One of the most ‘anticipated’ feature in Windows Vista SP1 by hacker community is probably the promise by Microsoft to kill and disable two common crack and bypass method to activate pirated copy of Windows Vista installation without valid product key. “OEM BIOS cracks” emulate OEM computer’s BIOS to mimic OEM product activation and fool Windows Vista that it’s in fact an genuinely purchased Windows Vista while “Grace Timer hack” exploits loopholes in Vista activation grace period so that the default 30 days free-usage period can be extended, normally to 2099.

To much rejoice, and to much people’s surprise too, install and update to Windows Vista SP1 does not cause much problem for users using these two exploit cracks, and generally the system activated by these methods continue to be stayed in activated status without going to reduced functionality mode or getting counterfeit copy alert message. Many assumes Microsoft probably has dropped that plan to counter more activation bypass exploits and cracks to make conversion rate to Vista faster.

Now finally more news on how Microsoft going to tackle OEM BIOS and Grace Period exploits is explained by Alex Kochis on MSDN WGA Blog. Microsoft plans to release an update through Windows Update, probably as part of Windows Genuine Advantage initiative, that will detect the presence of the Grace Timer and OEM BIOS exploits then alert the customer of their presence with, probably, consistent and annoying dialog box which saying “Windows must be repaired. Windows has found software that circumvents Windows activation and interferes with its normal operation. The presence of this software may indicate your copy of Windows is counterfeit.

OEM BIOS and Grace Timer Cracks Detection

From sample figure above, the detected software been named as SL07-006 with type as activation exploit. It’s not clear SL07-006 is Grace Timer extender, OEM BIOS emulator or OEM BIOS mod.

Thing to stress here is now both Windows Vista Gold (RTM without SP1 version) and Windows Vista SP1 will be installed with the exploit detector, scheduled to be rolled out end February. So users can no longer not upgrading to SP1 to avoid the exploits been disabled and turned off.

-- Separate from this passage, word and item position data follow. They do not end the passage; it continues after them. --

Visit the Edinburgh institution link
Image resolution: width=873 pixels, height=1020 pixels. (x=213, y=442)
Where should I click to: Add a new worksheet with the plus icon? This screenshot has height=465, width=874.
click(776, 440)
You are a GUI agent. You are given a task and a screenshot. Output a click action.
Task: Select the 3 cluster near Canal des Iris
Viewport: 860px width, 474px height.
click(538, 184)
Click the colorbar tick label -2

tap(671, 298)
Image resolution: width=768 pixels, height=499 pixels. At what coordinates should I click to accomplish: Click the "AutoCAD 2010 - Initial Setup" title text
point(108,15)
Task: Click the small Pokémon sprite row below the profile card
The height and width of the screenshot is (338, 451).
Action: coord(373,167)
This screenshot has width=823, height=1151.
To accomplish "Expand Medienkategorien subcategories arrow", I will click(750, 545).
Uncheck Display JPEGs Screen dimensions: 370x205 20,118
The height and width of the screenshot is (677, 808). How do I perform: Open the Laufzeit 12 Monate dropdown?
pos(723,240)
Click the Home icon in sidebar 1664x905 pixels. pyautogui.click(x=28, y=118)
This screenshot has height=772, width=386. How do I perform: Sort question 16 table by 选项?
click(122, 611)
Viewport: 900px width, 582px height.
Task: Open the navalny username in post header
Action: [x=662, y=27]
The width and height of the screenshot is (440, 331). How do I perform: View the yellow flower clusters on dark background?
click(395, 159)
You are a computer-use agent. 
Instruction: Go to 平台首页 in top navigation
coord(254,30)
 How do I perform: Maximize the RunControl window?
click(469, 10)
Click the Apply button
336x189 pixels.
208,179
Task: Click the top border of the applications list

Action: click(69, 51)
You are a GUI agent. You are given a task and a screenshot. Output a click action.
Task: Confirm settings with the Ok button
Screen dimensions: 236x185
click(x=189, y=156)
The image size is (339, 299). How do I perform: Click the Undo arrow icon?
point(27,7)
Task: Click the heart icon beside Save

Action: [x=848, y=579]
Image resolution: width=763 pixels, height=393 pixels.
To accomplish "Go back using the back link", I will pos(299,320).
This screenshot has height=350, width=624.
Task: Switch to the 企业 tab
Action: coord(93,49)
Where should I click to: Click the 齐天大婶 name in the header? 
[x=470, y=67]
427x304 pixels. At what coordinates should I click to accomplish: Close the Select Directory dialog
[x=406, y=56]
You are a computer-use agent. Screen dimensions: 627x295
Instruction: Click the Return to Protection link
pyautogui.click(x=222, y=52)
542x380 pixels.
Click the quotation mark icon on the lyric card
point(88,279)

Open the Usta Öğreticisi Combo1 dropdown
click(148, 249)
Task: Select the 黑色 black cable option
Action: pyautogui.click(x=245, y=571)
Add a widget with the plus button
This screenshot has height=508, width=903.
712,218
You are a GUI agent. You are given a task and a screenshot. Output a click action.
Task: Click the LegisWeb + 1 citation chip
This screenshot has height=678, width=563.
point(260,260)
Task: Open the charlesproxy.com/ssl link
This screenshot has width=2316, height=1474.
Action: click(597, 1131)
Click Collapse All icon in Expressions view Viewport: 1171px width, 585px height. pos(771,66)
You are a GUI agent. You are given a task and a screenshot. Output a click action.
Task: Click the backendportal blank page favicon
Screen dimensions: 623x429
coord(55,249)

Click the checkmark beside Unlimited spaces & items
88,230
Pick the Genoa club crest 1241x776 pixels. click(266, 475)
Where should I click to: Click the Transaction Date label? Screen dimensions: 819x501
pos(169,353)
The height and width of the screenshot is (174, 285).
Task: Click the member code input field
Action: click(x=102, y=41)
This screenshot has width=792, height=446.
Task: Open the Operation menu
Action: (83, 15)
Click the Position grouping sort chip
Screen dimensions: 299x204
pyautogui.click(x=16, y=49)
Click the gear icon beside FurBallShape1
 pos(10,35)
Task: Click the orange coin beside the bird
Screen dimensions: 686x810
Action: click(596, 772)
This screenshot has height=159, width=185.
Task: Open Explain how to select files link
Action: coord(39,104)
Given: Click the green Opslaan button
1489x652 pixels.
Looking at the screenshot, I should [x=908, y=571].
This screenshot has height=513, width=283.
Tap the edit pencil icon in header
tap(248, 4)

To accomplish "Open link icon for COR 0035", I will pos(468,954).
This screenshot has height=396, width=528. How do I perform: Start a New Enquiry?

But the ‘detector’ or the ‘sniffer’ does not immediately remove the exploit software as it found them. “This update does not disable the exploits it finds –it simply alerts customers that exploits exist. When we first release the update that enables Windows Vista to detect the exploits we will also make available a separate removal tool as a download. In the future we will integrate the removal of the exploits with the detection. I’m expecting to see that integration in our next release.” Explained Alex Kochis. Else, users can click on a Web link to go online to learn more details about the exploit, how to disable and remove the exploit, fix the non-genuine issue and how to get genuine software.

The KB940510 update has been released on February 26, 2008.